DataScope data is additionally available via Reuters’ DataScope On-Site service – effectively, an on-site Sybase database application for large clients based around the former EJV for U.S. bonds – and via straight FTP delivery for both equities and fixed-income end-of-day pricing, which is targeted at clients who want broad market coverage.

The announced addition of commercial mortgage-backed securities (CMBS) data to DataScope, meanwhile, underscores Bradshaw’s continuing efforts to expand the product’s coverage.
Bradshaw says he works “hand in glove” with Reuters’ EVP of fixed income, Jon Robson, in identifying strategic bond content sets for DataScope, and this would appear to be among the first fruits of that relationship.
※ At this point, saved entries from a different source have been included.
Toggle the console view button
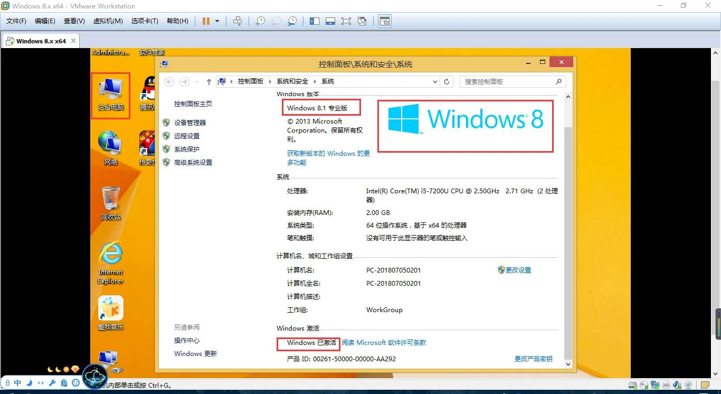click(385, 21)
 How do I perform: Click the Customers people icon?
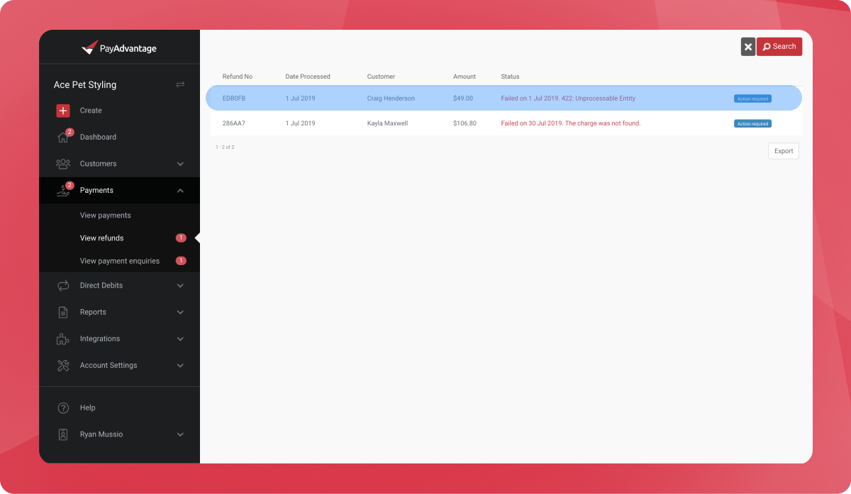(63, 164)
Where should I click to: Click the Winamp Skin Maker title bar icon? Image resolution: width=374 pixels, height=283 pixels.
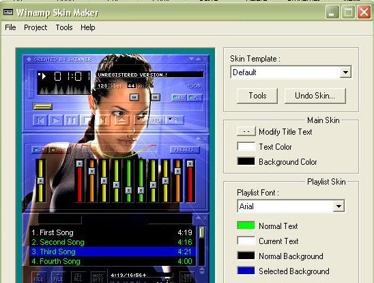coord(8,12)
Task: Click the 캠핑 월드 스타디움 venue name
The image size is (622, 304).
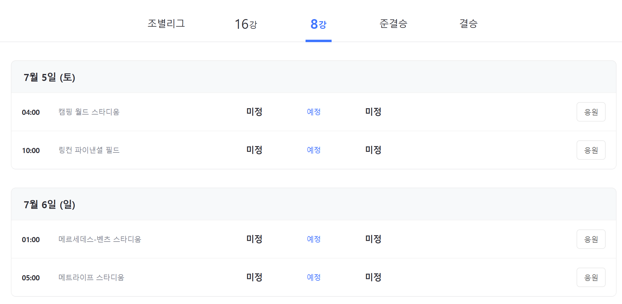Action: click(x=89, y=112)
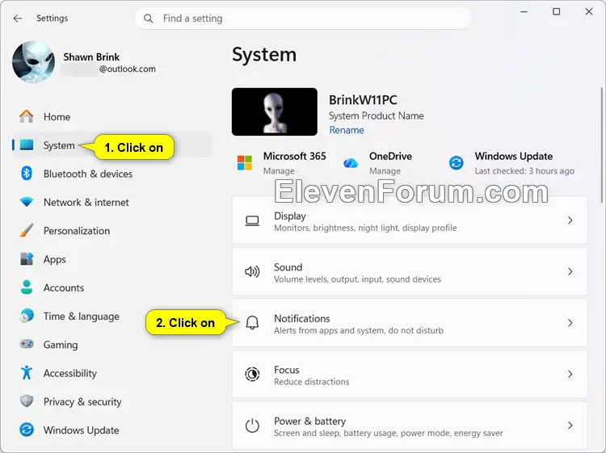The image size is (606, 453).
Task: Click the Gaming controller icon
Action: click(x=27, y=344)
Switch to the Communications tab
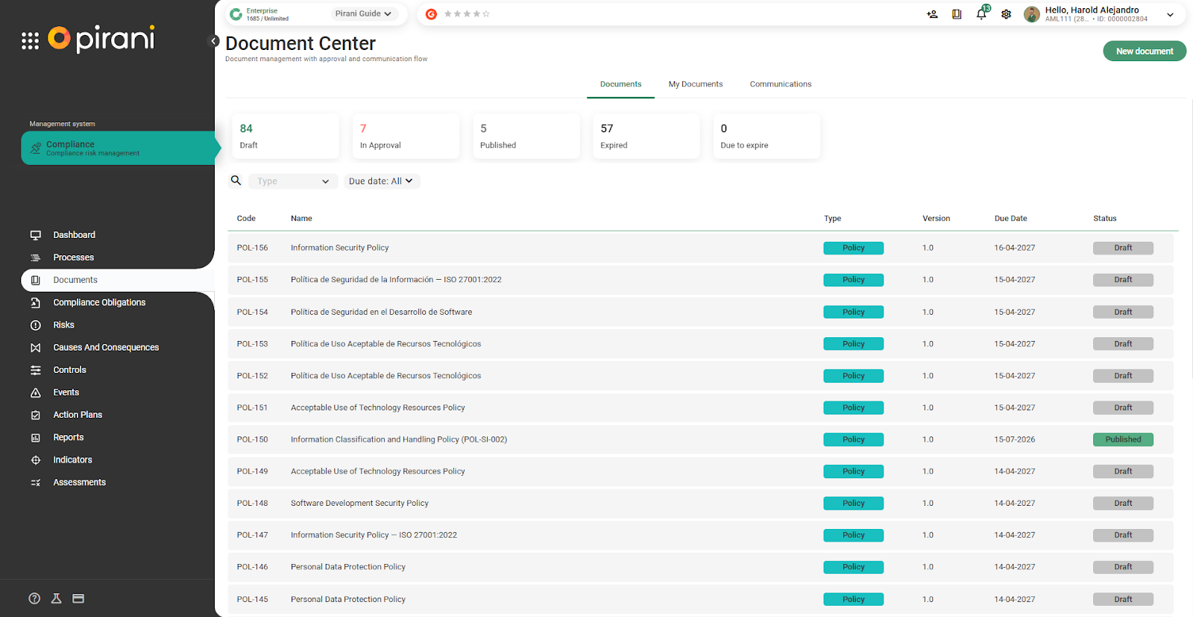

Reuters’ interest in CMBSs and structured products in general stems from the increase in holdings of such intruments in the U.S. marketplace, a trend spotted by Reuters a year ago.
Bradshaw says the CMBS data will be generated by Reuters’ own pricing team in New York.

This group, comprised of former bond market practitioners, will hand-price CMBS instruments using Standard & Poor’s Conquest analytical and pricing engine. Bradshaw says Conquest was selected after an evaluation of several other market offerings, in part because it has broad industry acceptance for pricing of CMBSs.

The addition of CMBS data points to one of two content hot spots for DataScope, according to Bradshaw. He says bond data in general, and structured products such as mortgage- and asset-backeds in particular, will be a focus for DataScope, driven by what he calls “huge demand” for such data from clients. The second major focus will be on equities content, he says.

Bradshaw’s efforts overall are tied to Reuters’ broader strategy of ensuring its offerings are more tightly integrated. As the long-time market leader in front-office data services, Reuters has been criticized for lacking such integration in the past.

It is now striving to align its back-office offerings with its front-office terminal and feed businesses, in a bid to offer clients consistent data through the transaction cycle. This, Bradshaw says, is a “huge requirement” among clients.